Cyn, Filmmaker  41:10  
Thank you for the work you do. 

Ray, CPM  41:12  
Yeah, thank you. Also, that reminds me I should plan something myself and another queer midwife are working on a project called Queer Conception Stories. And right now we're seeking submissions of LGBTQ folks who created families through some form of help, you know, whether it's donor sperm, donor eggs, donor uteruses, and just kind of how they made their decisions and created their families to be a guidebook for other queer and trans people who are earlier on in this process. So I'm going to put that in the chat. Please share it widely. The deadline for submitting your stories the end of February.

Maggie, RNC-OB  41:45  
Wonderful. Would anyone else like to share? Karen...

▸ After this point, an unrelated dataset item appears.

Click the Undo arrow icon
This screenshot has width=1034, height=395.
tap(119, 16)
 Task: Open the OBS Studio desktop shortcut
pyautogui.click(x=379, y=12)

Karen, birthworker  41:49  
Hey, everyone. So I am a new birth worker. I just started my labor doula postpartum child brush, lactation, infant massage, you name it, I'm doing it. As a straight white woman. I am taking king yaa's birthing beyond that binary, I have one transgender friend, and a grand niece, she hasn't come out as transgender. But it seems that she's heading in that direction. So I want it to be able to take these courses and watch this movie to help better understand so that when because it's going to come out is that I'm going to come I'm going to come across someone who is transgender, and being a birthing person. And I want to be able to be educated, and not use the wrong pronouns, but be able to treat them with the respect that they deserve, just like every other birthing person. So I just wanted to say thank you so much for letting me be part of this. letting me be able to see this video, when I first started the birthing beyond binary class, they had talked about it and Lorenzo happened to be speaking at our very first class. So I was like, Oh, my God, how can I get my hands? Can I get a DVD, you know, to watch this. And then when I saw this, that it was being offered to watch and screen I was like, Oh my god, I gotta get in on it. I got to see it. So thank you very much. It was very insightful. It was just amazing. It really was.

Cyn, Filmmaker  43:28  
Thank you.

Maggie, RNC-OB  43:29  
Yes, thank you. And Karen. I'm also doing king yaa's birthing beyond the binary course. And I know someone else was just, Gloria shared their information in the comments. But yeah, I believe they might still be accepting registration, if you want to kind of roll into it and get a little bit more information there. Or hopefully this will be the first of many times that they're offering this but yeah, you can only find them on you know, Instagram, Facebook, and I can look up their website to to link to that, because it's a great resource.

Karen, birthworker  43:58  

Maggie, RNC-OB  43:59  
Great class so far. Someone else wanted to share... Leila.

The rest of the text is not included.